The Special Inspector General for Afghanistan Reconstruction (SIGAR) October quarterly report to Congress painted a grim picture for Afghan reconstruction and highlighted that many gains by Afghan and U.S. forces over the years have been overturned.
Despite the grim outlook, Taliban forces have shed considerable blood for modest gains in rural Afghanistan. The so-called hard status quo between Afghan forces and the Taliban has been maintained as the resurgent militant force has failed to occupy any major population center, a stated goal of the Taliban’s operation Omari launched this spring.
Cited in the report, “approximately 63.4 percent of the country’s districts are under Afghan government control or influence as of August 28, 2016, a decrease from the 65.6 percent reported as of May 28, 2016.” However, according to General John Nicholson, commander of the Resolute Support mission in Afghanistan, “68–70 percent of the population lived in those districts.”
According to the SIGAR report, “of the 407 districts within the 34 provinces, 258 districts were under government control (88 districts) or influence (170), 33 districts (in 16 provinces) were under insurgent control (8) or influence (25), and 116 districts were contested.”
Afghan forces continue to see record casualties: “from January 1, 2016, through August 19, 2016, 5,523 ANDSF [Afghan National Defense and Security Forces] service members were killed and an additional 9,665 members were wounded.” According to a United Nations report, roughly 5,100 civilians were killed or wounded during the first half of 2016, partially as a result of expanded air operations by Afghan forces as the Afghan government has incorporated new air frames such as the A-29 Super Tucano, a propeller based fixed wing ground attack aircraft.
In a separate SIGAR report on Afghanistan’s road infrastructure, SIGAR cited an official with the Ministry of Public Works (MOPW), saying “20 percent of Afghanistan’s roads were destroyed and the remaining 80 percent continue to deteriorate,” he stated.
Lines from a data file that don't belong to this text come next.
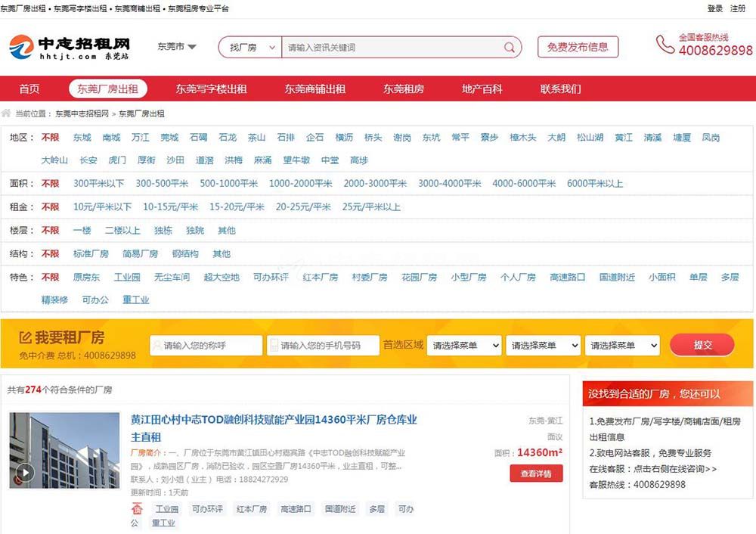Click the red customer hotline phone icon
756x534 pixels.
[665, 47]
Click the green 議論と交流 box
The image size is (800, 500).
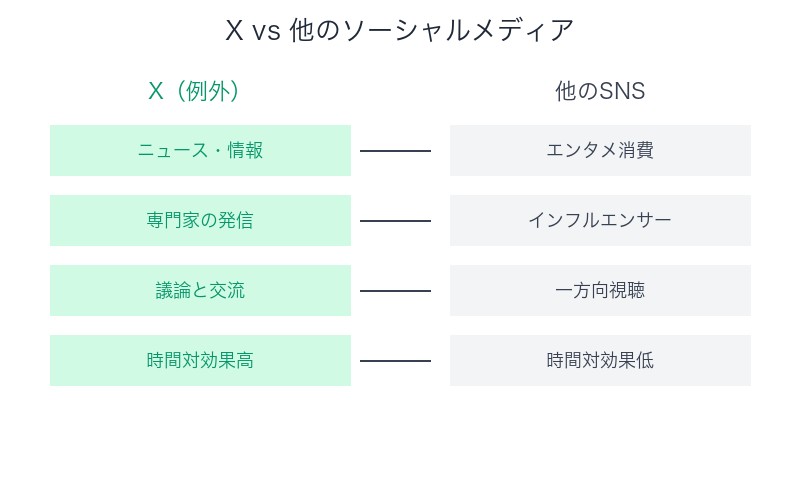coord(200,290)
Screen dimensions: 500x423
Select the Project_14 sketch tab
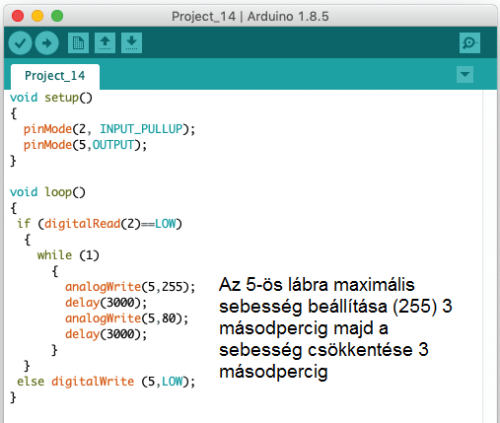coord(55,76)
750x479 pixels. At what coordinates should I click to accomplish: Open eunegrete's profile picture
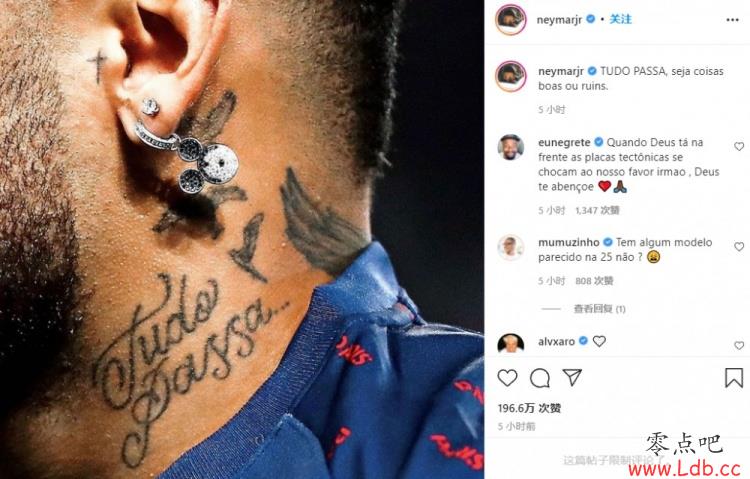point(511,147)
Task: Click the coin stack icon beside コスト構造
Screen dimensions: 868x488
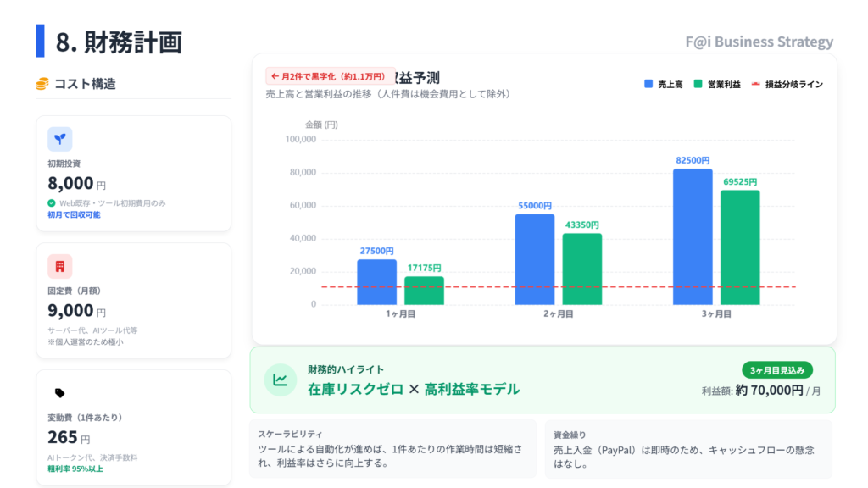Action: click(x=42, y=84)
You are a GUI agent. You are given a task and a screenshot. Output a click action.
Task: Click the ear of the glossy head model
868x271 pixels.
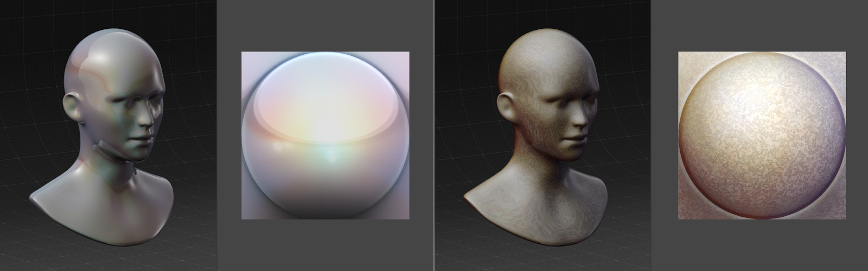[x=72, y=106]
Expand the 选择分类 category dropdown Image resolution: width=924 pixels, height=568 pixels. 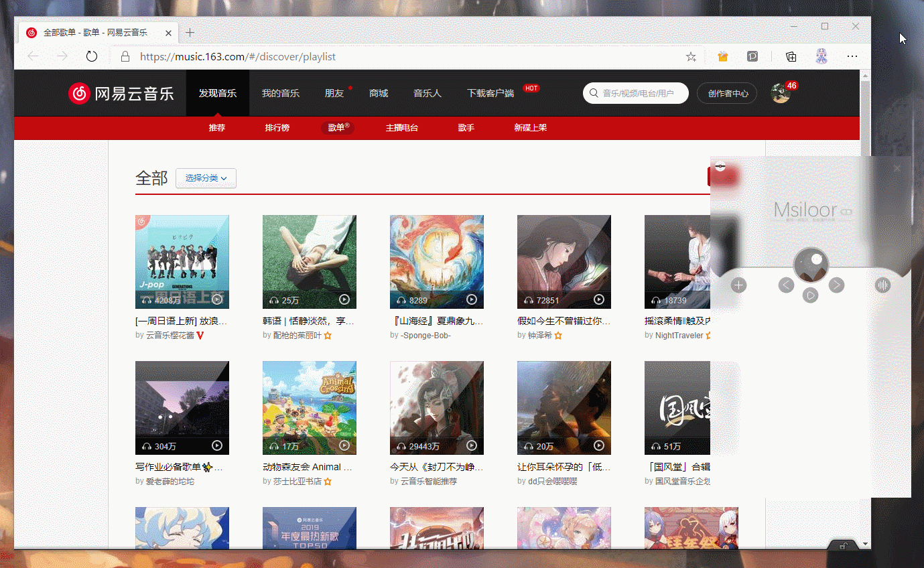pyautogui.click(x=206, y=178)
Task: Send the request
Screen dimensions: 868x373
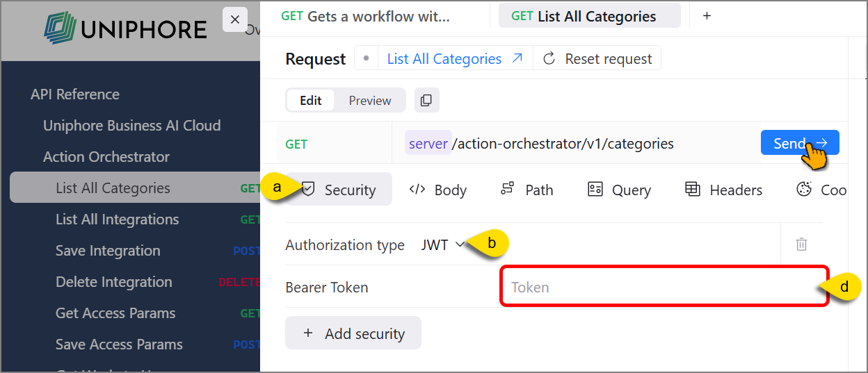Action: click(x=800, y=143)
Furthermore, the MOPW noted, “Afghanistan’s road infrastructure plays an important role in the country’s development and governance, and if the Kabul to Kandahar highway were to become impassable, the central government would collapse.”
However, despite the grim picture painted by SIGAR, the 2016 bloody fighting season may have made the Taliban more amenable to peace negotiations. A leaked letter from the former senior aid to Mullah Omar, Mohammad Tayyeb Agha, has highlighted deep dissension and factionalism within the Taliban.
In his letter, Agha called on Taliban leaders to return to Afghanistan, cut ties with Pakistan, abandon claims of the Islamic Emirate of Afghanistan, and to appeal to larger swaths of the Afghan population.
Having mounted the largest offensive operation since the 2001-led U.S. invasion, the Taliban have largely failed in capturing any major cities, a stated goal of the resurgent militant group when it launched its spring offensive, dubbed Operation Omari. High casualty rates from failed assaults on Kunduz, Lashkar Gah, and Farah have increased disputes and tension among rank and file Taliban.
“From March until the end of July, the Afghan forces were on the offense and had all of the momentum. In August, however, the Taliban began to try to take over a provincial capital — Lashkargah, Kunduz, and then Tirinkot. Although it is not difficult for a smaller force to conduct raids, the Taliban have not been able to achieve their goal of taking major population center,” General Cleveland, spokesman for Resolute Support, said.
“If we don’t pay attention [to reform and change], the Taliban and our jihad will become loathsome,” Agha wrote to Akhundzada. Fearing a disintegration of the Taliban into roaming bandits and splinter groups, Agha has called on the Taliban to pursue reform, to include negotiations with the Afghan government.
Many challenges and hurdles remain for the Afghan government as they search for peace and reconciliation in the war torn region. The October SIGAR reports once again have highlighted a challenging landscape for the Kabul government as it steers a ship toward self-sufficiency and peace with a resurgent militant group.
Taliban gains in rural Afghanistan have come at a steep cost, and the failure to achieve strategic goals during 2016 has increased dissension among Taliban fighters and its leadership. The hard status quo in Afghanistan is still in play, neither the Taliban nor the Afghan government contains the capacity to defeat each other on the battlefield. Possibly, the time is near for both sides to realize that space and time have caught up, and negotiations will be the only way forward.